The difficulty in distinguishing a catecholamine-induced myocardial ischaemia from a true MI due to coronary blockages in a patient with pheochromocytoma in a hypotensive crisis poses a dilemma for the attending physician in choosing between an α- or β-blocker as the treatment. The use of a β-blocker in cardiomyopathy secondary to coronary artery disease would improve cardiac function. Conversely, the use of β-blockade before sufficient α-blockade would precipitate or worsen a pheochromocytoma crisis.

The previous few reports of pheochromocytoma suggestive of MI were mostly not accompanied with cardiac regional wall abnormalities or significant coronary blockages [5]. The high levels of catecholamine in pheochromocytoma exert a direct toxic effect on the myocardium and cause vasoconstriction or coronary spasm, leading to an imbalance between oxygen supply and demand [6]. Concurrently, excess catecholamine increases the permeability of pulmonary capillaries, leading to pulmonary oedema [5]. A catecholaminesurge in these patients may also lead to myocardial hibernation or myocardial stunning [2,3,5].

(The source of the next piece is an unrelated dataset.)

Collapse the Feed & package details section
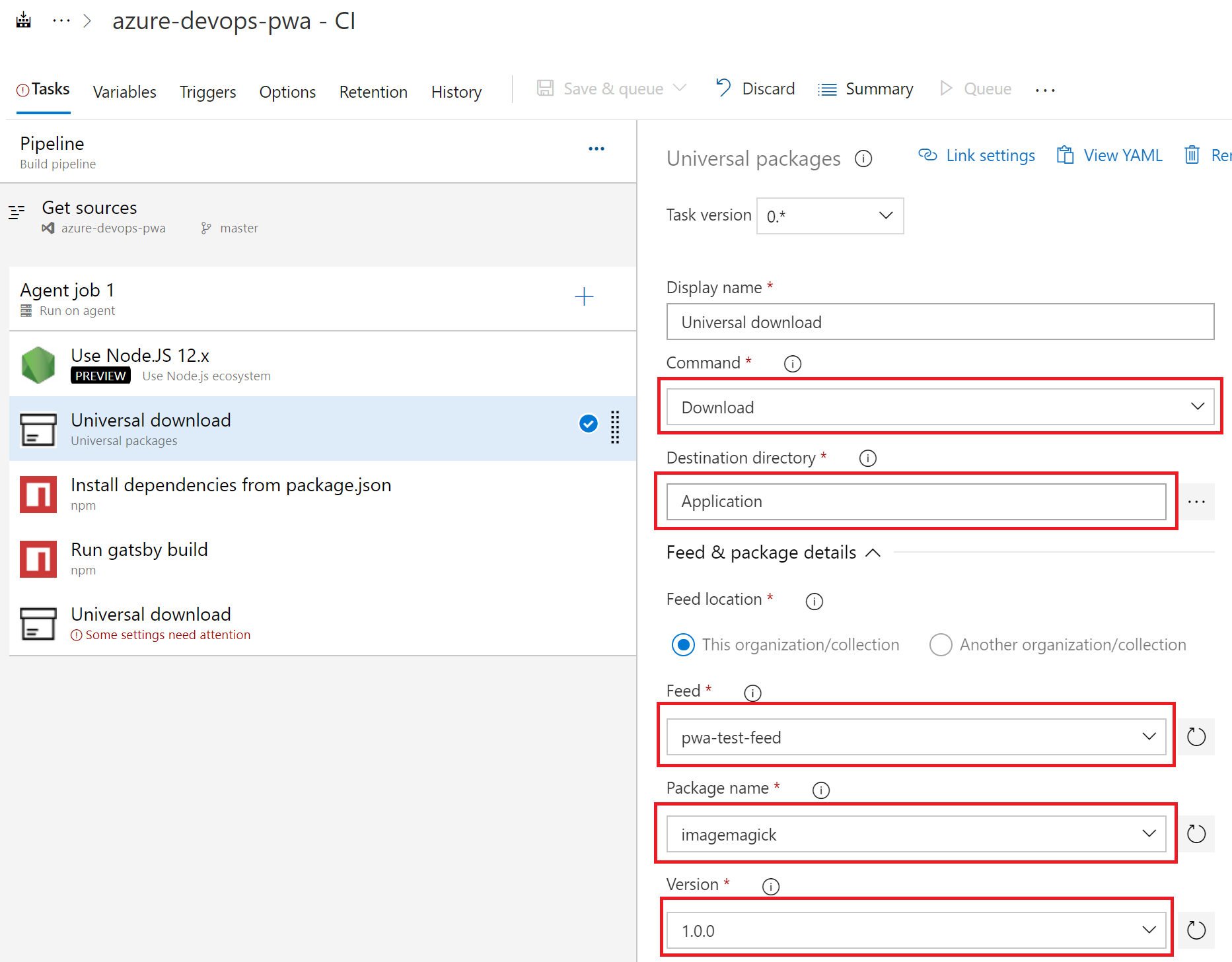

The patient could not be treated with fluid resuscitation that might have exacerbated the underlying left ventricular failure; hence, we chose α-blockade in spite of the hypotension. The response of his BP to inotropes was limited as this was a patient who had chronically high levels of noradrenaline and dopamine. We chose prazosin over phenoxybenzamine in view of its short-acting property, which made it a safer option. The establishment of mechanical circulatory support is recommended to enable the initiation of α-blockade in hypotension [7]. Nevertheless, the potential benefit of this procedure could not be offered to our patient as we lack the required expertise.

The improvement of our patient's BP with α-blockade strongly suggests that his cardiac complications were due to the effects of catecholamines rather than traditional cardiac risk factors, given that his diabetes was only diagnosed in the past year. It is difficult to conclusively say that this patient had purely catecholamine-induced cardiomyopathy without angiographic evidence of normal coronaries. His history of exposure to high catecholamines, mainly noradrenaline, could be traced as far back as 10 years prior to his first cardiac presentation. This chronic exposure was most likely responsible for the cardiomyopathy and irreversible hypotension, which proved to be fatal. The presence of paraganglioma in the organ of Zuckerkandl in addition to the left suprarenal mass points to an underlying genetic cause, which is substantiated clinically as one of his children has histologically proven bilateral pheochromocytoma. However, genetic phenotyping was not performed as we lack the facility.

Conclusion

This case showed the efficacy of α-blockers despite persistent hypotension in a patient with pheochromocytoma-induced cardiomyopathy.